In der Gemeinde Kißlegg werden mehr ehrenamtliche Betreuer gesucht. (Foto: mauch)
Schwäbische Zeitung

In letzter Zeit habe sich verstärkt gezeigt, dass das Bürgerschaftliche Engagement in der Gemeinde Kißlegg immer gefragter wird, heißt es in einer gemeinsamen Mitteilung der Vereine „Gemeinsam leben in Waltershofen“ und „Bürger für Bürger in Kißlegg“. Beide Vereine hätten gespürt, dass die Nachfrage im Rahmen der Nachbarschaftshilfe oder den niederschwelligen Angeboten für die Betreuung und Begleitung von Menschen zu Hause zunimmt und an Bedeutung gewinnt. Wie beide Organisationen damit umgehen und welche Möglichkeiten es gibt, das Engagement zu intensivieren, war unter anderem Thema bei der ersten Zusammenkunft.
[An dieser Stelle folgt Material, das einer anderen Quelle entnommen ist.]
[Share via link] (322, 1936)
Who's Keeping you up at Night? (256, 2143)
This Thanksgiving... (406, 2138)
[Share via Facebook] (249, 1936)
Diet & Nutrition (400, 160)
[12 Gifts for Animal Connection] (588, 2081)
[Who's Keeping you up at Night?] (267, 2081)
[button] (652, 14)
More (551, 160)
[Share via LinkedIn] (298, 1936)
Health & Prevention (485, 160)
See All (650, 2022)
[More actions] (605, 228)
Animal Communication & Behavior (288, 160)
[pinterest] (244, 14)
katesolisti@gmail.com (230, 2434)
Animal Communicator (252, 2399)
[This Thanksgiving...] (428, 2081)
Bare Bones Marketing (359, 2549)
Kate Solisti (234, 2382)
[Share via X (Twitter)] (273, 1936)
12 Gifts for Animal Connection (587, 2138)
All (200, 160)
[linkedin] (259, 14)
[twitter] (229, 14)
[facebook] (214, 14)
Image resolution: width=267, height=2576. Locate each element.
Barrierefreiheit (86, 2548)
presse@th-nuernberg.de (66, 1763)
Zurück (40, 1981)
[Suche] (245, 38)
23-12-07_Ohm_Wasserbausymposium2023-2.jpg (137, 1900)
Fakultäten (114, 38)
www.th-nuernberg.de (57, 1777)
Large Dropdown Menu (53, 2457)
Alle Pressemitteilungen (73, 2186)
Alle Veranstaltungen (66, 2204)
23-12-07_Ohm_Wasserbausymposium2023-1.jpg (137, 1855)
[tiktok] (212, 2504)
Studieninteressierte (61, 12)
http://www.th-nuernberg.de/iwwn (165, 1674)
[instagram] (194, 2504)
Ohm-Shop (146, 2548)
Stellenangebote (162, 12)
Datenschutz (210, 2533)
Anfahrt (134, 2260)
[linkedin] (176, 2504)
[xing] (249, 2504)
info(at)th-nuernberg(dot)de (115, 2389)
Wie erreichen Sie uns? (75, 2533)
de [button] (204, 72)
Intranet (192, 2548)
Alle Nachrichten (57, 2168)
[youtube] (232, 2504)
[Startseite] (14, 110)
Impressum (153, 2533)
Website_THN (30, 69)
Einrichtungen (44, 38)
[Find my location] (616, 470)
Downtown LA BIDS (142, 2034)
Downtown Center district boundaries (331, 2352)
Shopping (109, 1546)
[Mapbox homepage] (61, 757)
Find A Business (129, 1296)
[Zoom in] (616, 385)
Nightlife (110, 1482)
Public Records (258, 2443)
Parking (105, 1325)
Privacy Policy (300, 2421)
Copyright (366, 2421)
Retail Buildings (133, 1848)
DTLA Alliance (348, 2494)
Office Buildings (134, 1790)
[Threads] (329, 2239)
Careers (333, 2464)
Mitglieder der Vorstandschaft, Werner Bachmann, Georg Dolhaniuk, Agnes Höpperle, Gaby Hüber, Rita Kohler und Wolfgang Frühschütz, diskutierten dabei die aktuelle Situation. Alle Beteiligten waren sich darin einig, dass die Anforderungen an das ehrenamtliche Engagement durch die gesetzlichen Vorgaben zu hoch seien, heißt es in der Mitteilung weiter. Es sei sehr schwierig, Personen zu finden, die bereit sind, 30 Stunden die Schulbank zu drücken und dann noch ehrenamtlich in den Haushalten tätig zu sein. Da die Helfer für diese ehrenamtliche Betreuungsarbeit einen enormen Teil ihrer Freizeit opferten, sollte sich der Weiterbildungsbereich im kleinstmöglichen Umfang halten. Im Vordergrund stehe die Hilfe und nicht die Organisation, so der gemeinsame Tenor laut Pressebericht.

Dennoch müssten sich alle an die geltenden Verordnungen und Gesetz halten, was bedeutet, dass alle Personen, die in der Betreuung ehrenamtlich tätig sind, 30 Unterrichtseinheiten mit unterstützenden Fortbildungsangeboten organisiert werden müssen. Da es solche Angebote momentan in Kißlegg und Umgebung noch nicht gebe, wollen beide Vereine mit potenziellen Anbietern in Kontakt treten beziehungsweise diese Fortbildungen selbst organisieren. Dafür habe auch Andrea Müller, Mitarbeiterin des Landratsamts Ravensburg, als verantwortliche Person für diesen Bereich, ihre Unterstützung zugesagt.

Gewappnet für künftige Herausforderungen

Ziel soll es laut Pressemitteilung sein, die Anzahl an ehrenamtlichen Personen, die bereit sind, sich in der Betreuung von älteren Menschen zu engagieren, zu erhöhen, um für die künftigen Herausforderungen gewappnet zu sein.